When the opportunity came to practice yoga with Sanford last fall, Voci invited several OUWB students. There, Sanford explained that certain yoga poses can give him that sensation in his legs again despite what science says about never being able to feel these sensations when you’re a paraplegic. Learning this, as well as different ways to heal patients, keeps OUWB student Lauren Lendzion motivated.

“I appreciate that yoga has physical and mental benefits for patients, and I would be really excited about integrating it into my medical practice some day,” Lendzion explains. “It will make me a more well-rounded physician.”

Students Ishani Shah, Jessica Dzubnar and Eric RaynaI attended the seminar along with Lendzion; all of them grateful for the chance to hear more about the impact that yoga has on patients who suffer physical and mental trauma. The instructor explained that the yoga classes offered these patients a safe place, described Dzubnar.

“An exercise that we participated in involved listening to the person’s story for three minutes to understand where they’re coming from.  We need to be aware of their vulnerabilities. We need to understand how they feel from the inside,” says Shah. “Integrating various ways of healing is a nice way to care for a person as a whole.”

Reaching medical students on the ground level, ensuring they understand that medicine is more than book knowledge and prescription knowledge, makes all the difference, says Voci, who believes Sanford’s book Waking: A Memoir of Trauma and Transcendence should be required reading for medical students.

Yoga Instructor Mindy Eisenberg, founder of Yoga Moves MS, occasionally trains with Sanford and hosted him on his recent visit. She believes that by integrating yoga principles, patients and doctors can make the mind-body connection and bring the human side back into medicine. In a survey, Eisenberg asked her students what they want that they don’t get from their doctors.

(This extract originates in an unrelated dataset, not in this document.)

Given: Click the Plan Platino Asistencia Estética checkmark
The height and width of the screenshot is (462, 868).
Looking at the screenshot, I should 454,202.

“They all said time. It didn’t have to be a huge amount of time. Five minutes,” she says, adding that too often doctors are looking at their computers or iPads, rather than the patient, in exam rooms. “Patients are more than diagnoses. Physicians should model mind-body principals. There’s a difference between listening and hearing.”

With professors such as Voci to prepare them and a curriculum that explains how to listen to a patient with focused intensity, OUWB students are well on their way to being the compassionate physicians Eisenberg describes.